When I was at the recent OPEN Connect conference, I heard a lot of talk about B4T’ers just being ordinary people without “enough” training in how to do business, and without enough training in how to merge business with their desire to see transformation within their host communities. From some people – the mavericks, these comments were considered a good thing as they are comfortable with more ambiguity and less roadmap. But, other people seemed to feel uncomfortable being trailblazers. “How can we be great at this?” is their line of thinking, without having proper credentials or 15 years experience in our line of business before moving overseas amongst the least reached. These are legitimate thoughts/fears, but let’s remember the God we serve. He tends to love to use ordinary people to accomplish His extraordinary purpose.

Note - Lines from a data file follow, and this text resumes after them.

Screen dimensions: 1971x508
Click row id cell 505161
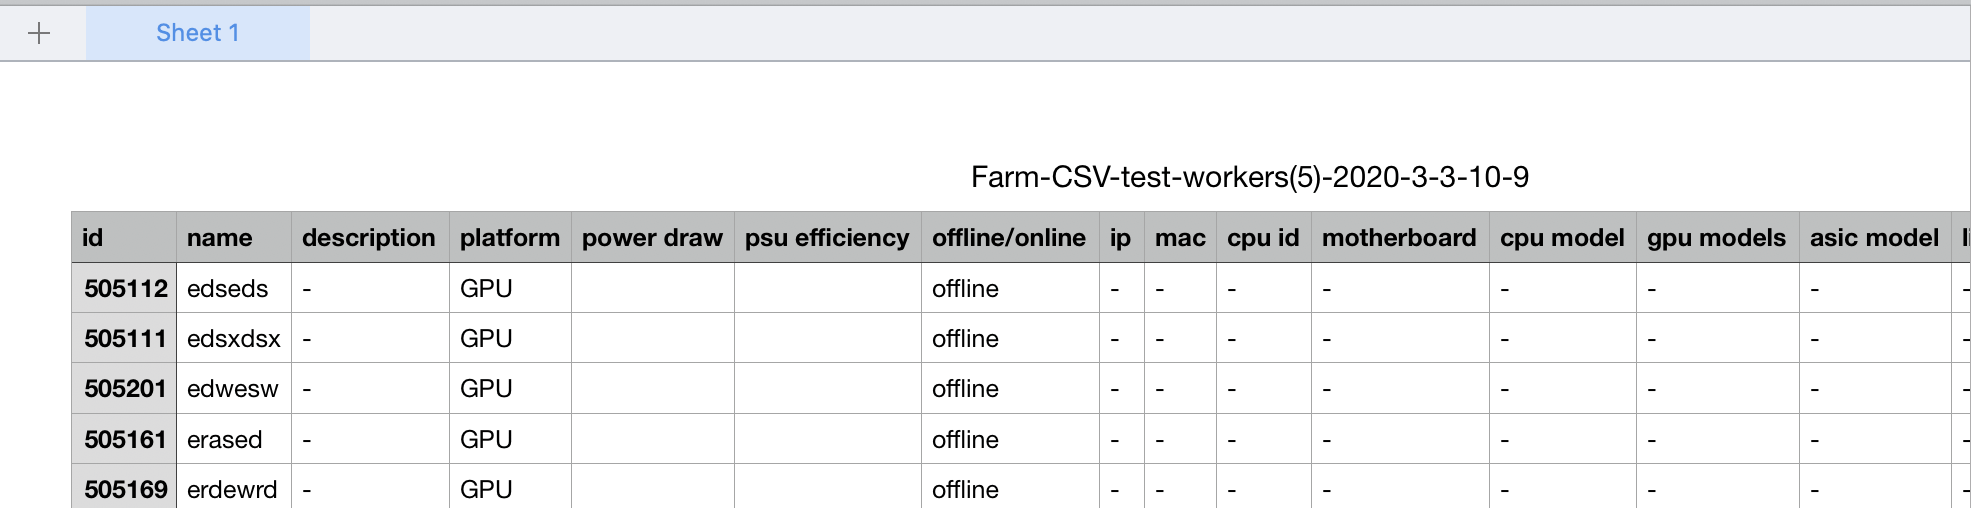(125, 440)
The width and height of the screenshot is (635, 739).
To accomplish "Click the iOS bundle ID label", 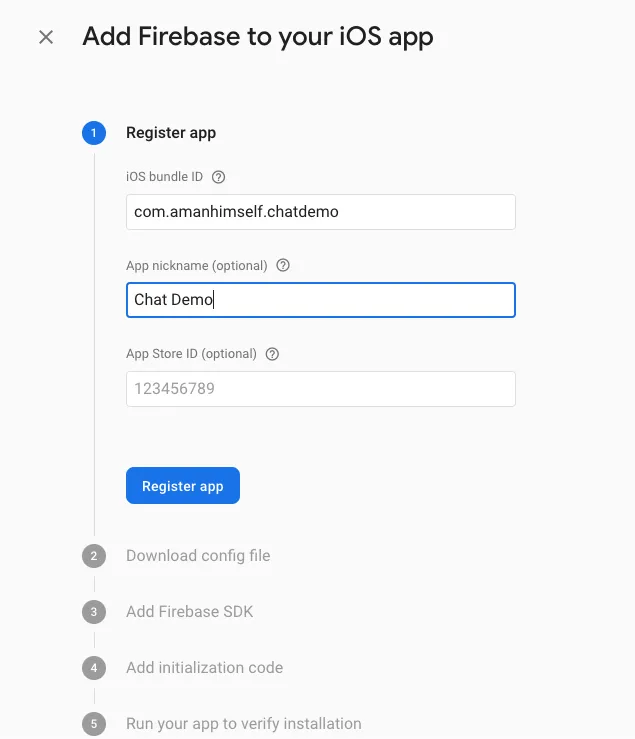I will (x=165, y=177).
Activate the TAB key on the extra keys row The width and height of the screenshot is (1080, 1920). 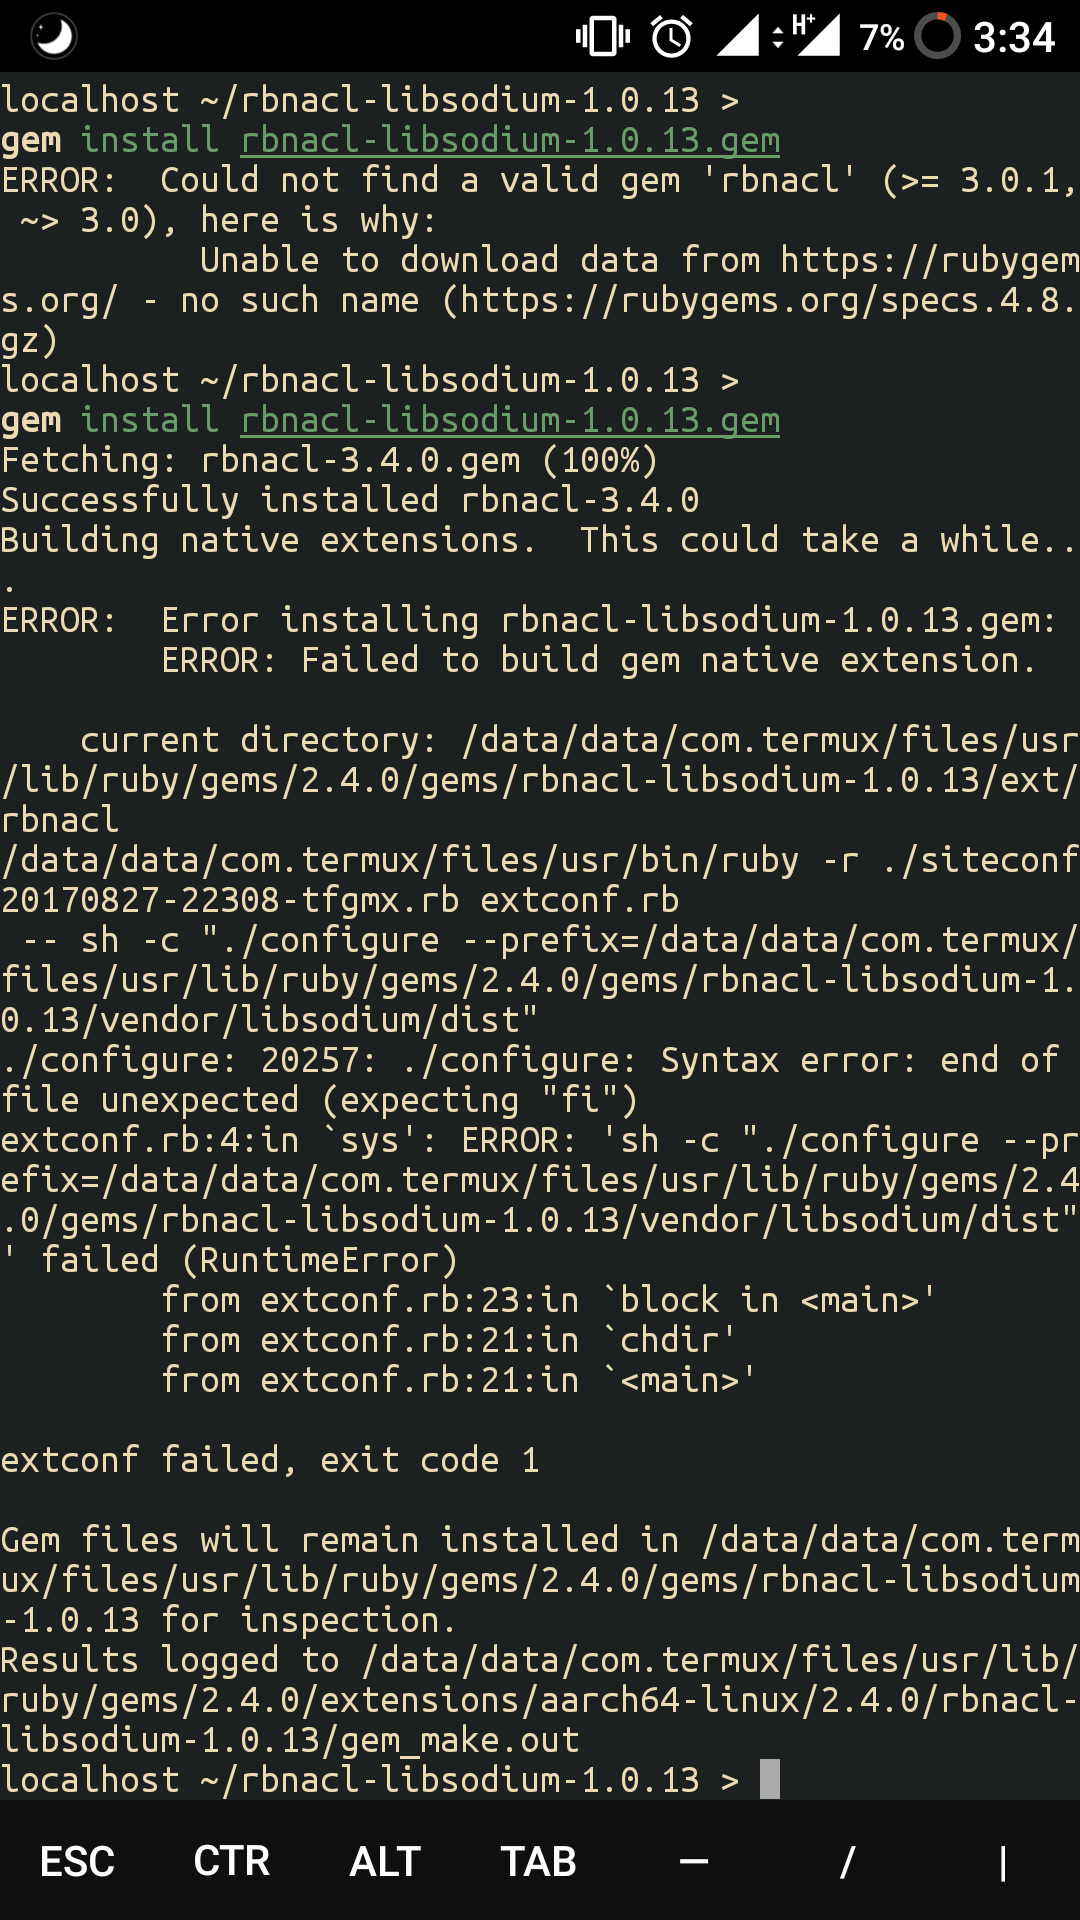537,1860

In 2 Kings 5, Naaman, the Syrian, was a great man. In fact, v.1 tells us that explicitly. He was a mighty warrior who was in the battles with his army, rather than an armchair general sitting behind and directing. It’s no small wonder, then, why he was so distraught when he came down with a dead-man-walking disease like leprosy. God wanted His glory from Naaman, so He humbled him where it hurt the most. Leprosy would rend him unable to carry out the military duties that made him great. When his servant girl told him to go visit Elisha, he was all over it.

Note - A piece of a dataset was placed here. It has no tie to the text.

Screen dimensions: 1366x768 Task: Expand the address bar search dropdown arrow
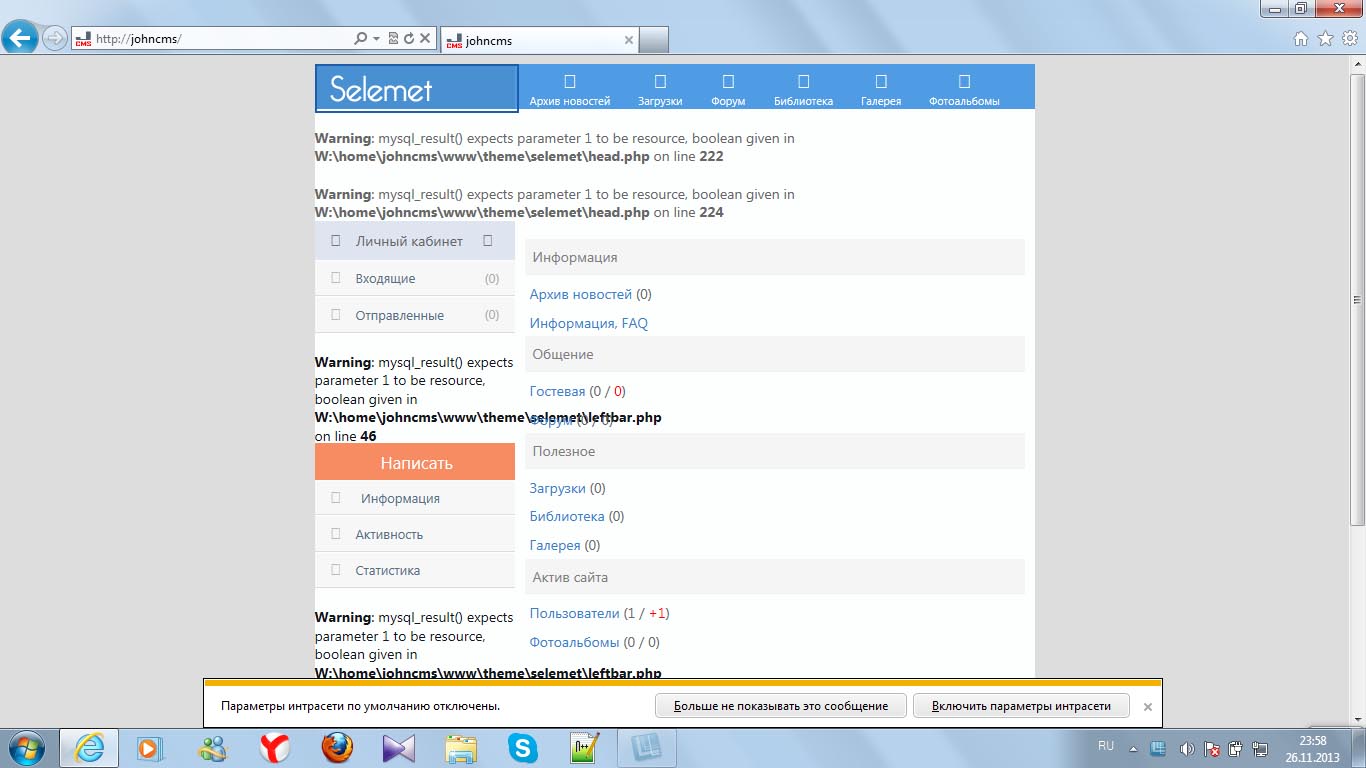click(376, 39)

Naaman brought a sizeable gift and assumed he could control Israel’s Deity by wooing Him with rewards. But Elisha wasn’t impressed with money and certainly didn’t care about his greatness in Damascus. He sent a servant out to deal with Naaman, who became furious. You see, rich and powerful people tend to expect to get their way. Expectations shape our reality and powerful people are used to having things go their way. Yet, his servants were able to talk some sense into him and he bathed in the Jordan River. As a side note, this is a very clever remedy from the Most High God. Think about it: if Naaman’s ego has been hit hard but he can cover it up with armor, at least he can save some pride. But God’s way of healing Naaman was to first bring him low. He had to take off all his armor, piece by piece, as all the onlookers saw this great man shown for the weak person he really was. Only through humility did he become great again. In God’s economy, greatness is given rather than achieved. After his healing, Naaman decided he should offer a gift as thanks rather than as a bribe.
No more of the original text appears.